Festa con cibo rinascimentale e musica

25 Giugno 2018

A Sulmona successo della Panarda, l’opulenta cena di 24 portate organizzata a Porta Manaresca

SULMONA. Si temeva che la pioggia e il freddo potessero rovinare tutto, ma il tempo ha retto e la Panarda si è svolta regolarmente tra la gioia dei commensali e della gente di Porta Manaresca. Grande successo per la rievocazione dell’opulenta cena che caratterizzava le serate della nobiltà dell’epoca rinascimentale e che da diciassette anni viene organizzata dal sestiere di Porta Manaresca.

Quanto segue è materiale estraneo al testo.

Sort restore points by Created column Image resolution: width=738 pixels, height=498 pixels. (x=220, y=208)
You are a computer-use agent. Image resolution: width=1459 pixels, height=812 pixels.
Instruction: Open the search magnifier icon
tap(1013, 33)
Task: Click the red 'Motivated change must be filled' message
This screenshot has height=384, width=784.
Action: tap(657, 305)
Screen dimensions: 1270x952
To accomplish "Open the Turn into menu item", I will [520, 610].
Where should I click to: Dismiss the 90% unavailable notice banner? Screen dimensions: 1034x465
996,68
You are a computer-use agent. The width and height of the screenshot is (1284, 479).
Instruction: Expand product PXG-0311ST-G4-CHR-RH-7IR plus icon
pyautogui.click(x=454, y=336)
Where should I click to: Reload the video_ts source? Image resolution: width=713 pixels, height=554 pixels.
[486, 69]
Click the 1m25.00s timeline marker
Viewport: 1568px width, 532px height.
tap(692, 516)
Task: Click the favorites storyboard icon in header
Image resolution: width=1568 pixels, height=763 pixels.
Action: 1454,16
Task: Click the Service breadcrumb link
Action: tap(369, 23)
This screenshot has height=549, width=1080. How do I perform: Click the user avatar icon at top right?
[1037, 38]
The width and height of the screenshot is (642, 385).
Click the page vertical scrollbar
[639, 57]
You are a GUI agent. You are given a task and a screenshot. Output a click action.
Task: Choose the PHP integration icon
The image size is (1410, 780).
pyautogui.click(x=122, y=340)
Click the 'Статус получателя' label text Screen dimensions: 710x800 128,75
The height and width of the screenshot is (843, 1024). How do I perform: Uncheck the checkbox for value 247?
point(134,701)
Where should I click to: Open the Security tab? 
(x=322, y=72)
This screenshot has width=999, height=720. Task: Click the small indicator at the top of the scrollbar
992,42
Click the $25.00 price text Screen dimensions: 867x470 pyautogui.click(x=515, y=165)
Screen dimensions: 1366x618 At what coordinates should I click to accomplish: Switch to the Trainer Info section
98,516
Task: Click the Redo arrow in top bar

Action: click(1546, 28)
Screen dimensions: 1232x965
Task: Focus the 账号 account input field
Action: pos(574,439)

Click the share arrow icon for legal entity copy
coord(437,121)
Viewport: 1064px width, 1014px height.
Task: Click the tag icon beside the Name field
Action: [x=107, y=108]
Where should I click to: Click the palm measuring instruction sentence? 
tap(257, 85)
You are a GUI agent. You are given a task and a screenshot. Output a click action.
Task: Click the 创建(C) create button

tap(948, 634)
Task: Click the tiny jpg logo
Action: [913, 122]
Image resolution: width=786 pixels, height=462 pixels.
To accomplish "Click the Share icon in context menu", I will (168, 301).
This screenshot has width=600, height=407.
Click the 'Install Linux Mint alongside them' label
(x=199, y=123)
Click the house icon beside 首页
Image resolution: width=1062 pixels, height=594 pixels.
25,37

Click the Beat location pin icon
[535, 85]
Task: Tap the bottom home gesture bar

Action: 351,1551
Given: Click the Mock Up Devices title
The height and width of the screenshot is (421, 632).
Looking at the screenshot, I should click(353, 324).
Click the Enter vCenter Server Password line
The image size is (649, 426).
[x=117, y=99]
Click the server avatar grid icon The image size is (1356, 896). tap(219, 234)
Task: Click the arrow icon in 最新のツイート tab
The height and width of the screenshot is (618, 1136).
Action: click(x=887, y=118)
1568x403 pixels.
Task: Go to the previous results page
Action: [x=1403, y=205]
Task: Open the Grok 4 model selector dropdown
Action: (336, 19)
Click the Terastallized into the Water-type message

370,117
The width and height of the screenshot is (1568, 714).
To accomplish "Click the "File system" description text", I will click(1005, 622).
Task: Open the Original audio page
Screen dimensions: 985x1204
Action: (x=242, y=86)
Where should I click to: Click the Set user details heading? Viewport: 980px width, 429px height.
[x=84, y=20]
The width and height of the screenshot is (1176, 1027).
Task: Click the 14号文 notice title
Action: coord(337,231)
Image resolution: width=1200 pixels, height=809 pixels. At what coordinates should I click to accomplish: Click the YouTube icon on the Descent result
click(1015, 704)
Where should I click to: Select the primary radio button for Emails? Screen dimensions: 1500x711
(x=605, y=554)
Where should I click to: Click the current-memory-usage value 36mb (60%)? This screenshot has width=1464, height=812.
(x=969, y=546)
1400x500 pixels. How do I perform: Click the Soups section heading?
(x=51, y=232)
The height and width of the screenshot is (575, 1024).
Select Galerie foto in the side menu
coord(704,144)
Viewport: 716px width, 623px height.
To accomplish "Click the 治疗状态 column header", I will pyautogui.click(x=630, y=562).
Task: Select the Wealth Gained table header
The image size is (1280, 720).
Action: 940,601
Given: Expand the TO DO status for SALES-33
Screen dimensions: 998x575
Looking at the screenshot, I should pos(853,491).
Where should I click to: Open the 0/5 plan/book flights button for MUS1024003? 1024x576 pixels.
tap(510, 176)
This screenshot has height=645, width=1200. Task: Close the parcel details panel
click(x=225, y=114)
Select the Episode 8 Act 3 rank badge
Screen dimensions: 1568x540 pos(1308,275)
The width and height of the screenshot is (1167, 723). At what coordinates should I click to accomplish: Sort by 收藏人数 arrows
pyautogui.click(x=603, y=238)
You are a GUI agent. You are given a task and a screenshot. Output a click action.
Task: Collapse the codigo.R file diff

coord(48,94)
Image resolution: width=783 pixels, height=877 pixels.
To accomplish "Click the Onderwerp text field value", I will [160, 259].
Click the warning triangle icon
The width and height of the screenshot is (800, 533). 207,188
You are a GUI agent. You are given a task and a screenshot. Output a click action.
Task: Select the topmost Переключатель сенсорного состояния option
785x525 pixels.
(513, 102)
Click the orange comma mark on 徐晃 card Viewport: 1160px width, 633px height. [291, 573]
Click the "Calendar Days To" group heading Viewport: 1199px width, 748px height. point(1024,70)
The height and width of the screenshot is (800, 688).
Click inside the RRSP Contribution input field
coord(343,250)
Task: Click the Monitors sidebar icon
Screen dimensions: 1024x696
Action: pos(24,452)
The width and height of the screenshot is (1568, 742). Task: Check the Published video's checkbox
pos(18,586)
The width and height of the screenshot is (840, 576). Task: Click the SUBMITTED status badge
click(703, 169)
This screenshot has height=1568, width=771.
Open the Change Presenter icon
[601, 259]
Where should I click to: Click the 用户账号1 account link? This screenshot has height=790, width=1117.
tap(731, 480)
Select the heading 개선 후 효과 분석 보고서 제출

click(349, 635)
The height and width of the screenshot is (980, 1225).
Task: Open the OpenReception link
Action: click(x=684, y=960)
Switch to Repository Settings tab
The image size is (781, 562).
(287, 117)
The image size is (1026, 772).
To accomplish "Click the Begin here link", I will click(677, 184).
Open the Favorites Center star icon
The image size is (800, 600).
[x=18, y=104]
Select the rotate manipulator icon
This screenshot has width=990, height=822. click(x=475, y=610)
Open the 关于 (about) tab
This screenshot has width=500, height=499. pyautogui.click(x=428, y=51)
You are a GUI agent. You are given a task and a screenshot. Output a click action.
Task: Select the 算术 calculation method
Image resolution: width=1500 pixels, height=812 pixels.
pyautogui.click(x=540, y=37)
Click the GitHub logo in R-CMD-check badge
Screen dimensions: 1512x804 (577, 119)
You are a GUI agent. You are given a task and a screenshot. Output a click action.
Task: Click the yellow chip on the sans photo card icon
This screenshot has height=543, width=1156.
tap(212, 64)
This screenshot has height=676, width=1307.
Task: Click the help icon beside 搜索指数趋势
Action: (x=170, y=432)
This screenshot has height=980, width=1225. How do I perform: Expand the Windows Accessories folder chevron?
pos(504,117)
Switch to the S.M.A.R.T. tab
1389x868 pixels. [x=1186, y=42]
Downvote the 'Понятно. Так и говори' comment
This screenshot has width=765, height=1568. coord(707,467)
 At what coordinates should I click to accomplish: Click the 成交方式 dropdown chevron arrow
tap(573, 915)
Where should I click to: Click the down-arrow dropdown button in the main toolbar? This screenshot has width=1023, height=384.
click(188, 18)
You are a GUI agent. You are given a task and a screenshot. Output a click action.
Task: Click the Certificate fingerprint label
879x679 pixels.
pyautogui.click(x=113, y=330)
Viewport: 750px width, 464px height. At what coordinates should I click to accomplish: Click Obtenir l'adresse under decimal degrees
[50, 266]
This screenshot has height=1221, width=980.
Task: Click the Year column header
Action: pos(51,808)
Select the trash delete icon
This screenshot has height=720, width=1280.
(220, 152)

L’edizione di quest’anno rientra nelle manifestazioni inserite nel cartellone dell’Open day 2018, organizzato dalla Dmc Terre d’Amore. «La generosa terra fornisce ricchezze e miti alimenti e offre vivande senza stragi e senza sangue», scriveva Ovidio parlando della sua Sulmona e della Valle Peligna. E le ventiquattro portate che hanno caratterizzato la Panarda sono state immagine e riferimento del territorio e dei suoi prodotti esaltati ancora di più dalle abili mani dello chef Clemente e delle cuoche e dei cuochi del sestiere. «Due ingredienti sono stati particolarmente valorizzati nelle scelte di questo menu», ha spiegato Nicola Paolilli, figura storica e responsabile del sestiere di Porta Manaresca, «l’aglio rosso con le sue zolle e il tartufo, ma un’attenta ricerca lo percorre dall’inizio alla fine. Si pensi, ad esempio, che tra i dolci è stato proposto il cecio ripieno di Sulmona che, pur essendo natalizio, ci è parso opportuno far conoscere ai nostri commensali. E poi i formaggi della Maiella e la reinterpretazione delle virtù teramane, ma anche le pere di San Giovanni, tipico frutto delle campagne sulmonesi di questo periodo. Il tutto bagnato con i vini della cantina Pietrantonj di Vittorito». Ad arricchire ancora di più la serata l’esibizione del gruppo “Easy chitarra” di Angelo Ottaviani e dei suoi giovani musicisti che hanno fatto riscoprire ai commensali numerose melodie della tradizione popolare. E poi l’esibizione del Gruppo di artisti di strada “Saltimbanchi della giostra” di San Benedetto del Tronto, con acrobati, giocolieri, funamboli, giullari e trampolieri. Tanti consensi e applausi per i musici e sbandieratori del Sestiere di Porta Manaresca. Una cena che si è trasformata in un grande spettacolo che dalle 2 è andato avanti fino a notte inoltrata tra la soddisfazione dei commensali che sono andati via contenti di aver trascorso una serata diversa, un tuffo nel passato nella storia di Sulmona e dei sulmonesi.